## PROBLEM TO WORK ON
Write out every line from the listing below where the string "computer" is found.

## SUPPLIED MATERIAL
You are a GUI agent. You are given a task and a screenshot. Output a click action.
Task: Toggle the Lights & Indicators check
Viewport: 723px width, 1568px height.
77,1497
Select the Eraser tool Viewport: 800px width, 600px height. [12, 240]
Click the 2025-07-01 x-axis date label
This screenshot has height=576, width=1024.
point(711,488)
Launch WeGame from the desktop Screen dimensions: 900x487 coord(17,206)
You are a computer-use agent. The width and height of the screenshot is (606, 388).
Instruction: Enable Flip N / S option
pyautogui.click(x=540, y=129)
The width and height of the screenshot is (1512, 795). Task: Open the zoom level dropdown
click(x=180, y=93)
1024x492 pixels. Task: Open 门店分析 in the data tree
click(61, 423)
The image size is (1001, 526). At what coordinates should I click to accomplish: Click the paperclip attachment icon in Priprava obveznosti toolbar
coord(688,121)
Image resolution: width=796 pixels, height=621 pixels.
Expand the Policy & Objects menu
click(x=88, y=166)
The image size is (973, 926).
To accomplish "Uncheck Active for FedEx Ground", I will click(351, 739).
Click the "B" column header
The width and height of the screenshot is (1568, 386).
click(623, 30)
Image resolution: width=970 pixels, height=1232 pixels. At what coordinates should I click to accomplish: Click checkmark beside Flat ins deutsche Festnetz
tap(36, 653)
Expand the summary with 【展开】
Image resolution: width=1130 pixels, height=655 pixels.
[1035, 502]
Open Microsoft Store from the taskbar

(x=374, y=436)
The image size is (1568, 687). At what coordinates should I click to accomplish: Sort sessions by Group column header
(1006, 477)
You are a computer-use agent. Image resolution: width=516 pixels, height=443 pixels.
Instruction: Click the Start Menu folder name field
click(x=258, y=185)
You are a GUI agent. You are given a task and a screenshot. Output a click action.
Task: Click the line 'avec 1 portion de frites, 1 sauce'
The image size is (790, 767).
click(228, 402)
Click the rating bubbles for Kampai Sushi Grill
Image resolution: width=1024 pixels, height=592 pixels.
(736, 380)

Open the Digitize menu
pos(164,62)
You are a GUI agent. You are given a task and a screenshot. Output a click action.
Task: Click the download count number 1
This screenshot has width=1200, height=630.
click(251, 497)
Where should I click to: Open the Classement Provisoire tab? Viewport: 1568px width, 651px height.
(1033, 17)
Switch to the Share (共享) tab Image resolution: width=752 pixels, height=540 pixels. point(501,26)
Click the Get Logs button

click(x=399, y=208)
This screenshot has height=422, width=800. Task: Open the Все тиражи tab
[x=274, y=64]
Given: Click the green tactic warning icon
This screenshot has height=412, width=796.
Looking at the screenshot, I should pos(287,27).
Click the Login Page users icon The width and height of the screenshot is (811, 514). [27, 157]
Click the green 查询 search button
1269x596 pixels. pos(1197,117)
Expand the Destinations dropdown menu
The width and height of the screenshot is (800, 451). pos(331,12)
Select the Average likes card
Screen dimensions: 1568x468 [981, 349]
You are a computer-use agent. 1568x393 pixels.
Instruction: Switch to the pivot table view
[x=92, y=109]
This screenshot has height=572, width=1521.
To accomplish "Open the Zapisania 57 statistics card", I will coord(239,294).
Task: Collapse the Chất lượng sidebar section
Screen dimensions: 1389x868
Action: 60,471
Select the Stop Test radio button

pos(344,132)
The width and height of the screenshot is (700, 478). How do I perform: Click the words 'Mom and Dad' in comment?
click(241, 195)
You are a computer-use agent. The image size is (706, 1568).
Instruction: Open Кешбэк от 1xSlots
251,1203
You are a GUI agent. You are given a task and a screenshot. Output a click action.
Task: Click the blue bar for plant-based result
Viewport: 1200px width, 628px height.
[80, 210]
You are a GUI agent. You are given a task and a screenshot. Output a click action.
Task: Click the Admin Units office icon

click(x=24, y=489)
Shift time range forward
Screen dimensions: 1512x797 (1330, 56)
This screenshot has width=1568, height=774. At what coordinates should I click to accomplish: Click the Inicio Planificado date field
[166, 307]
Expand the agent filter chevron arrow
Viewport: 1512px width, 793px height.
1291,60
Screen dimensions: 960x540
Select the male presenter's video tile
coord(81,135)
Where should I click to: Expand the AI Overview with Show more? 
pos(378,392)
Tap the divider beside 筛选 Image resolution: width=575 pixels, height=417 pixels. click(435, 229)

## ANSWER BOX
You are a computer-use agent. The width and height of the screenshot is (606, 388).
You are a computer-use agent. Image resolution: width=516 pixels, height=443 pixels.
You are a computer-use agent. 1568x393 pixels.
You are a computer-use agent. The image size is (706, 1568).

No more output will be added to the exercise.